In vielen Fällen lässt sich bei einer Störung des vegetativen Nervensystems keine konkrete Ursache ausmachen. Mögliche auslösende Krankheiten sind:

  • Diabetes mellitus: Ein unbehandelter oder schlecht eingestellter Diabetes mellitus kann das Nervensystem schädigen. Ein Beispiel ist der Blutdruckabfall beim Aufstehen (orthostatische Hypotonie), wenn infolge eines Diabetes Nerven geschädigt sind, die normalerweise beim Stehen einen blutdrucksteigernden Reflex auslösen.
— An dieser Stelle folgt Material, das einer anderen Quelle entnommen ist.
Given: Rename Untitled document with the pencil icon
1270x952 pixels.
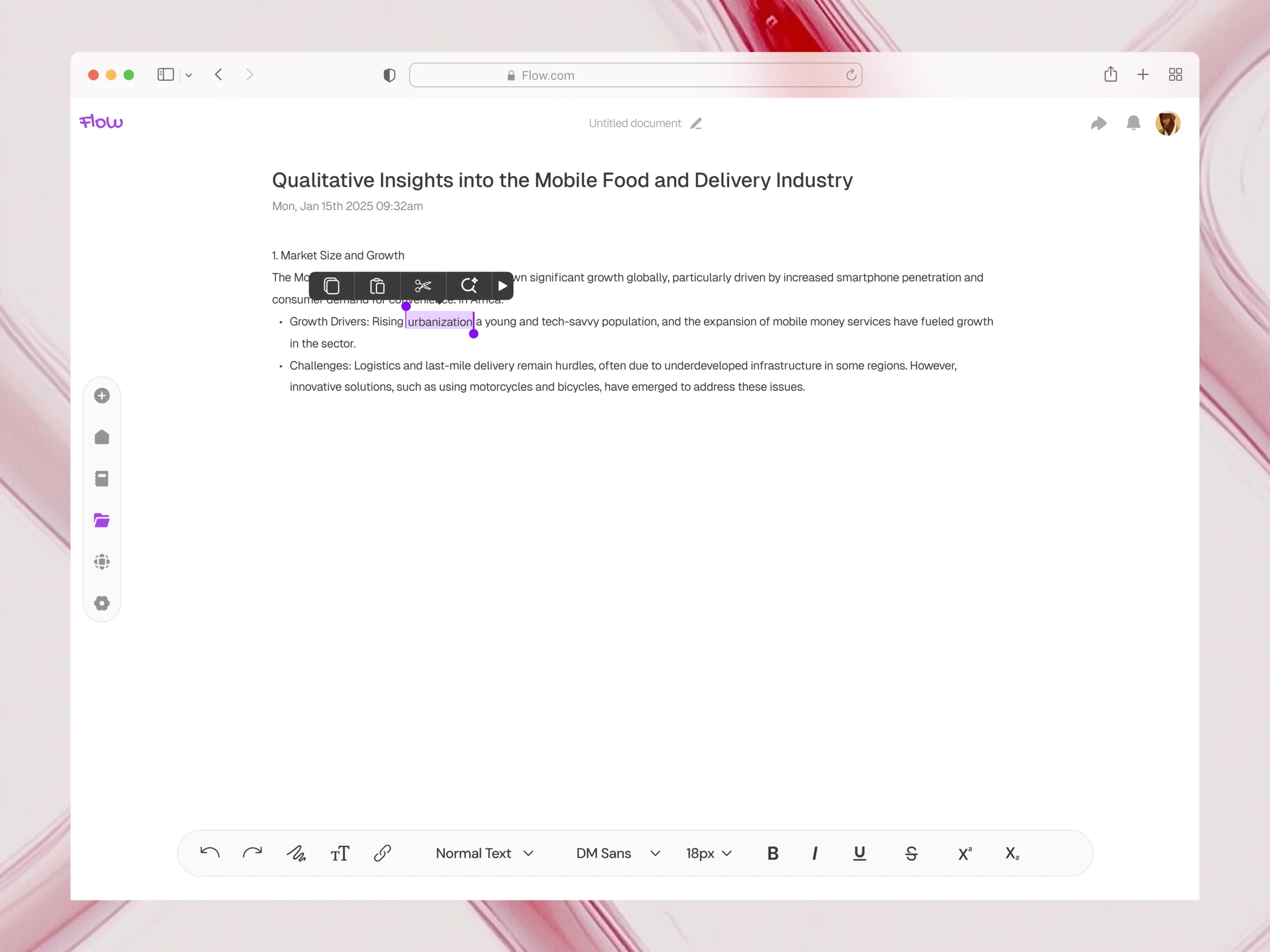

  • Verletzungen vor allem in der Nähe des Rückenmarks, bei denen Verbindungen im Nervensystem beschädigt werden können
  • Horner-Syndrom, eine Störung des Sympathikusanteils, der unter anderem die Augen nervlich anbindet
  • Tumor des Nebennierenmarks (Phäochromozytom), wodurch zu viele Neurotransmitter freigesetzt werden, die zu einer kaum zu senkende Erhöhung des Blutdrucks führen
  • virale oder bakterielle Infektionen
  • Multisystematrophie, eine Erkrankung, die viele Systeme betrifft, darunter auch das autonome Nervensystem
  • genetisch bedingte oder erworbene Erkrankungen wie Amyloidose
  • Eine ausgewogene Ernährung unterstützt das Gleichgewicht der Aktivität von Sympathikus und Parasympathikus, übermäßiger Konsum von Alkohol kann Sympathikus und Parasympathikus beeinträchtigen.
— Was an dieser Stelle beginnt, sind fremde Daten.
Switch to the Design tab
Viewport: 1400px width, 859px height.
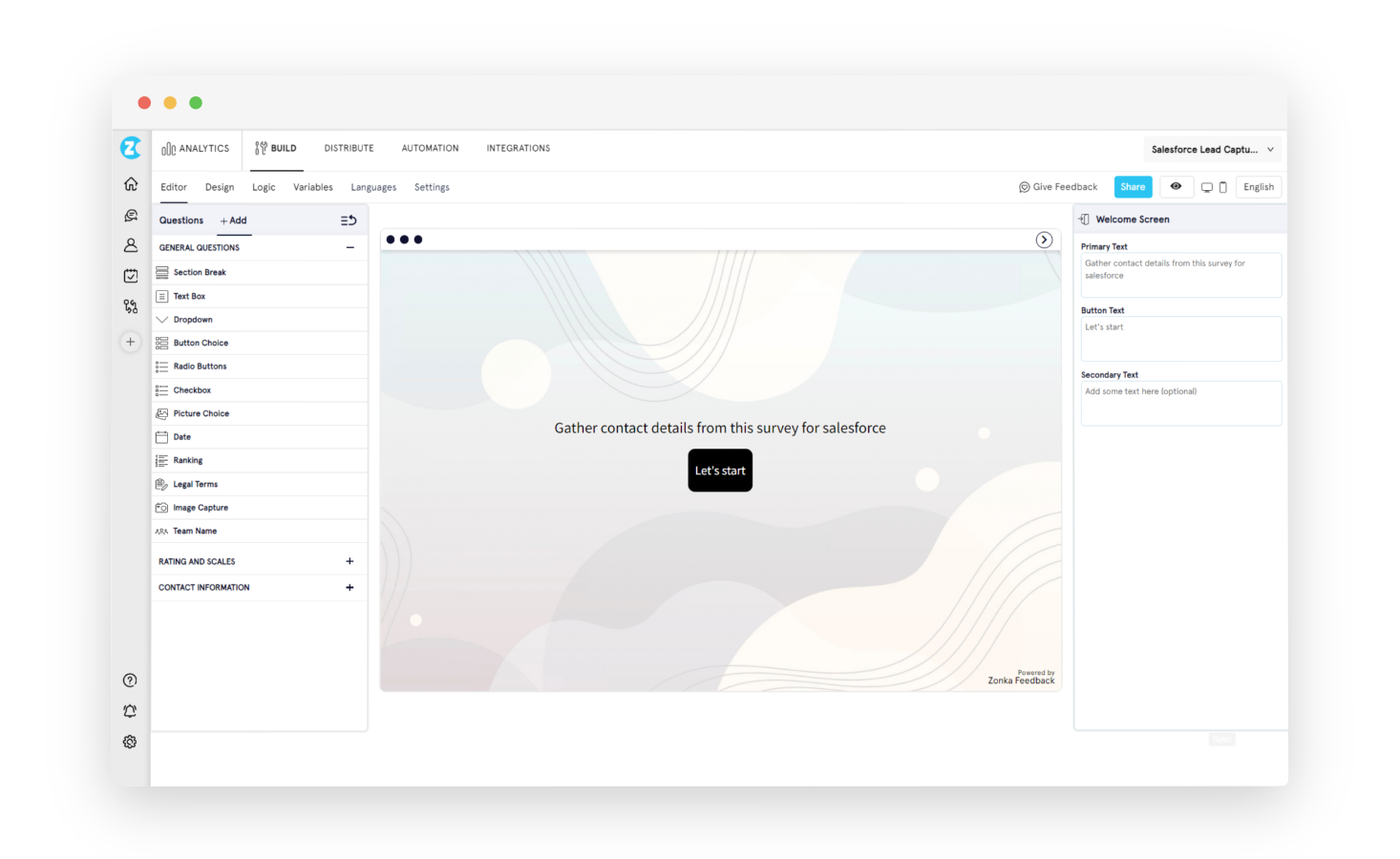219,187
Symptome bei vegetativen Störungen

Eindeutige Krankheitszeichen bei Problemen mit dem vegetativen Nervensystem gibt es nicht. Liegt eine andere Erkrankung zugrunde, wird diese behandelt. Wenn keine Grunderkrankung ausgemacht werden kann oder diese nicht heilbar ist, konzentriert sich die Behandlung auf die Symptomlinderung, zum Beispiel die Blutdruckstabilisierung bei orthostatischer Hypotonie.